Ma première visite a eu lieu le matin même, lorsque je suis allée faire des emplettes à la boutique. J’ai jasé avec le caissier, qui m’a mentionné avoir entendu parler des nouveaux fans des Blues au Québec, ainsi que de la terrible mise en échec de Zdeno Chara sur Max Pacioretty, et de l’enquête policière qui pourrait avoir lieu.

Voici quelques tee-shirts de joueurs. J’ai évidemment acheté celui de Jaroslav Halák. Comme vous pouvez le constater, Chris Stewart a rapidement monté en grade dans le service de marketing des Blues.

J’ai dû résister à ce tee-shirt avec de ravissantes roses bleues, ainsi qu’au sac fourre-tout juste à côté.

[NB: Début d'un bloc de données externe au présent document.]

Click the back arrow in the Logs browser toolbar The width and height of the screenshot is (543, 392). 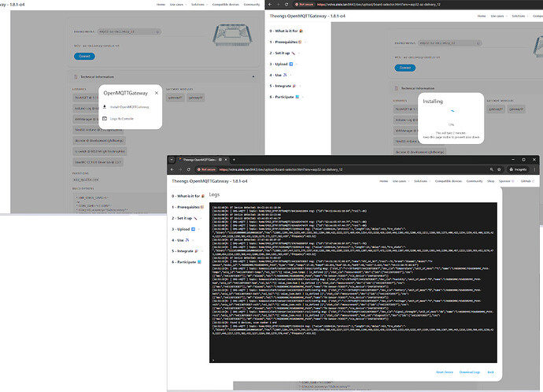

Il y a des articles pour ceux qui veulent afficher leur allégeance, mais qui ne portent pas très bien le bleu.

Enfin, comme nous étions deux jours avant la parade de la Saint-Patrick, les partisans des Blues pouvaient également se mettre au vert. J’ai vu plusieurs fans porter ces articles le soir du match.

Maintenant, pour les collectionneurs maniaques, voici respectivement les chapeaux en forme de tête-de-Louie, le grille-pain des Blues et la section pour animaux avec vêtements, gamelles et laisses pour vos amis à quatre pattes.

Chapeaux en tête-de-Louie :

Grille-pain :

Articles pour animaux :

Au total, j’ai pris un tee-shirt de Jaroslav Halák du modèle bleu foncé, celui avec le Gateway Arch sur le devant; deux épinglettes, un porte-clés et un drapeau pour ma voiture. Ce dernier achat est une véritable excentricité, mais je voulais savoir combien de temps il tiendrait sur ma voiture avant d’être arraché.

Je suis donc retournée à l’aréna le soir même. Ma photo du Scottrade Center ne rend pas justice à l’élégance de l’édifice, alors voici une photo repiquée du Web.

Une foule se dirige vers l’aréna; d’ailleurs, deux agents font la circulation autour du Scottrade Center avant et après les matchs. La photo ci-dessous a été prise après le match, alors que les derniers spectateurs attendaient de pouvoir traverser la rue :

J’assiste à une partie du réchauffement. Il y a un nombre respectable de fans du Canadien, dont quelques-uns s’approchent de la bande pour prendre des photos de Jaroslav Halák lorsque celui-ci laisse sa place à Ty Conklin devant le filet. J’étais dans la dernière rangée de la section 116 (en vert sur la carte ci-dessous), à une hauteur parfaite pour voir l’ensemble du jeu sans être trop loin.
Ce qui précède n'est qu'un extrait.